**WHAT IS EXPECTED**
Without changing anything, copy out each entry.
####################
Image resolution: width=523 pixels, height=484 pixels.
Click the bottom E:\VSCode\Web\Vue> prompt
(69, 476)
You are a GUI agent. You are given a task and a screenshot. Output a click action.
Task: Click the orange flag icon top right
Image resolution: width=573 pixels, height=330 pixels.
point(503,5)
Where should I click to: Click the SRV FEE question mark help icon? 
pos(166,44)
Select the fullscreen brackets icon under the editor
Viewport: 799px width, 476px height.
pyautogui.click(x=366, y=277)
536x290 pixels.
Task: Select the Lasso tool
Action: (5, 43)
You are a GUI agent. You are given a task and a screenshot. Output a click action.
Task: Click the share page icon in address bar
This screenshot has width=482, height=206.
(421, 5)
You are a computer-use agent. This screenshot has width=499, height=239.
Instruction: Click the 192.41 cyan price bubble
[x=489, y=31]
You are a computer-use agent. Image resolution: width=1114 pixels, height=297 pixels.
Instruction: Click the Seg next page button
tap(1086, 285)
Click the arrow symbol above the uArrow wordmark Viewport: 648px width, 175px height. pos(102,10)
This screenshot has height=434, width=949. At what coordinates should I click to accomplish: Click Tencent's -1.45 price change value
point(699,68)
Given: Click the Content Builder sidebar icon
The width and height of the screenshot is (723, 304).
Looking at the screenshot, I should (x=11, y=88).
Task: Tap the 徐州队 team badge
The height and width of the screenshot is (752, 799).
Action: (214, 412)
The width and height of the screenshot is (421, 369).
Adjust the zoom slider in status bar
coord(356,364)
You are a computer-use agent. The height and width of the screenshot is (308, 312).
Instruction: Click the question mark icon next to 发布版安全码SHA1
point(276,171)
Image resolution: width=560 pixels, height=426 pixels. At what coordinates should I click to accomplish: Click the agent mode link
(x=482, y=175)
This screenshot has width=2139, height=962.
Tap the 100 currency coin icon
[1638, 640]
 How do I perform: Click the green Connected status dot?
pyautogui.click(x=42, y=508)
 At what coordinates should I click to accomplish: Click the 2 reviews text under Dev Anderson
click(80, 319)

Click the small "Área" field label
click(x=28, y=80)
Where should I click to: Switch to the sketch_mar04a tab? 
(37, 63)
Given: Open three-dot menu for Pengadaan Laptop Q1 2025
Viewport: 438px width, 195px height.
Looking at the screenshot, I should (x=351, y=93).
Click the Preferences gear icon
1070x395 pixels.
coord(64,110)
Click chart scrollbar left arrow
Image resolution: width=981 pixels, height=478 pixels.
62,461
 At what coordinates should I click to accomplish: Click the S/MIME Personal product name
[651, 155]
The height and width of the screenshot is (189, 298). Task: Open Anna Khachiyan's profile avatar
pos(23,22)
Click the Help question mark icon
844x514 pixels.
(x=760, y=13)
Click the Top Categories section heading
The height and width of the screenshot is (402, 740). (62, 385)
####################
**RESPONSE TO THIS EXERCISE**
Image resolution: width=523 pixels, height=484 pixels.
Click the bottom E:\VSCode\Web\Vue> prompt
(69, 476)
You are a GUI agent. You are given a task and a screenshot. Output a click action.
Task: Click the orange flag icon top right
Image resolution: width=573 pixels, height=330 pixels.
point(503,5)
Where should I click to: Click the SRV FEE question mark help icon? 
pos(166,44)
Select the fullscreen brackets icon under the editor
Viewport: 799px width, 476px height.
pyautogui.click(x=366, y=277)
536x290 pixels.
Task: Select the Lasso tool
Action: (5, 43)
You are a GUI agent. You are given a task and a screenshot. Output a click action.
Task: Click the share page icon in address bar
This screenshot has width=482, height=206.
(421, 5)
You are a computer-use agent. This screenshot has width=499, height=239.
Instruction: Click the 192.41 cyan price bubble
[x=489, y=31]
You are a computer-use agent. Image resolution: width=1114 pixels, height=297 pixels.
Instruction: Click the Seg next page button
tap(1086, 285)
Click the arrow symbol above the uArrow wordmark Viewport: 648px width, 175px height. pos(102,10)
This screenshot has height=434, width=949. At what coordinates should I click to accomplish: Click Tencent's -1.45 price change value
point(699,68)
Given: Click the Content Builder sidebar icon
The width and height of the screenshot is (723, 304).
Looking at the screenshot, I should (x=11, y=88).
Task: Tap the 徐州队 team badge
The height and width of the screenshot is (752, 799).
Action: (214, 412)
The width and height of the screenshot is (421, 369).
Adjust the zoom slider in status bar
coord(356,364)
You are a computer-use agent. The height and width of the screenshot is (308, 312).
Instruction: Click the question mark icon next to 发布版安全码SHA1
point(276,171)
Image resolution: width=560 pixels, height=426 pixels. At what coordinates should I click to accomplish: Click the agent mode link
(x=482, y=175)
This screenshot has width=2139, height=962.
Tap the 100 currency coin icon
[1638, 640]
 How do I perform: Click the green Connected status dot?
pyautogui.click(x=42, y=508)
 At what coordinates should I click to accomplish: Click the 2 reviews text under Dev Anderson
click(80, 319)

Click the small "Área" field label
click(x=28, y=80)
Where should I click to: Switch to the sketch_mar04a tab? 
(37, 63)
Given: Open three-dot menu for Pengadaan Laptop Q1 2025
Viewport: 438px width, 195px height.
Looking at the screenshot, I should (x=351, y=93).
Click the Preferences gear icon
1070x395 pixels.
coord(64,110)
Click chart scrollbar left arrow
Image resolution: width=981 pixels, height=478 pixels.
62,461
 At what coordinates should I click to accomplish: Click the S/MIME Personal product name
[651, 155]
The height and width of the screenshot is (189, 298). Task: Open Anna Khachiyan's profile avatar
pos(23,22)
Click the Help question mark icon
844x514 pixels.
(x=760, y=13)
Click the Top Categories section heading
The height and width of the screenshot is (402, 740). (62, 385)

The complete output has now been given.